Casey leaned a bit more on the table. Her eyes were hidden behind her hair. She was watching with determined stance about her. It seemed as though she were trying to hold the ball in place with her eyes. I decided to play a game with her. I leaned across the table and I missed the next ball.
She saw through me. "Don't go easy on me Derek."
"I'm not." I ignored her glare. 'I was lying, but I was too tired to say anything that would not bring on more snide remarks.'
I waved out at the table. She refused to move as it seemed she had set herself and I could see it in her eyes that she was not done talking.
"Don't think that just because you're taking it easy on me in here it's going to make up for everything that goes on outside."
She bent over and took her shot putting in two more.
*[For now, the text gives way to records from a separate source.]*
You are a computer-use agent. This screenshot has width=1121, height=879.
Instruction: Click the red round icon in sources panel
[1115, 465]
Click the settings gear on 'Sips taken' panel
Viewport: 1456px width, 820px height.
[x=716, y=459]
'I knew the silence was too good to be true.'
She looked over the table.
"I worked so hard to get to where I am. I had to learn to play pool all by myself with you sleeping there. You don't get it do you Derek. I have to work so hard out there. I have to push MYself to the limit to try to keep MY dignity. I have to keep up MY grades all the while, I have to work MY butt off to fix the damage your mistakes have on MY life; only to come to a house where I am picked on by you, stepped on by you, used by you. Then we fight and I have to leave those fights the loser. I have to move on after those fights and I have to keep up MY integrity. I have to deal with YOU!"
She bent over and shot in two balls.
"But that's all gonna change now. This is it. You loose Derek. I don't have to put up with you anymore. I win."
She looked at the eight ball with a gleam of victory in her eyes. She was so predictable. I felt like a weather man with tomorrow's newspaper in my hands for a moment.
She missed.
She stood up in sheer disbelief. She had missed and I had four more balls yet. She smirked as she counted them thinking she had won. She didn't notice where they stood. I could make them in one shot.
I was tired. Still it was still too good of a chance to pass up. I smiled with a fake smile of congratulations. I set up my shot and smiled one more time at her. She looked at me with a smug smile.
I hit.
The first ball fell in. Her smile faded slightly. It faded even more at she saw the second and then the third and when the final ball fell in and only the eight ball stayed on the green velvet her smile had completely faded and she looked on in sheer disbelief.
I didn't say anything to her at all. I simply set up my shot and landed the eight ball which had sat there perfectly placed next to the corner pocket where she had left it.
I stood up and walked to the door. "I guess not this time."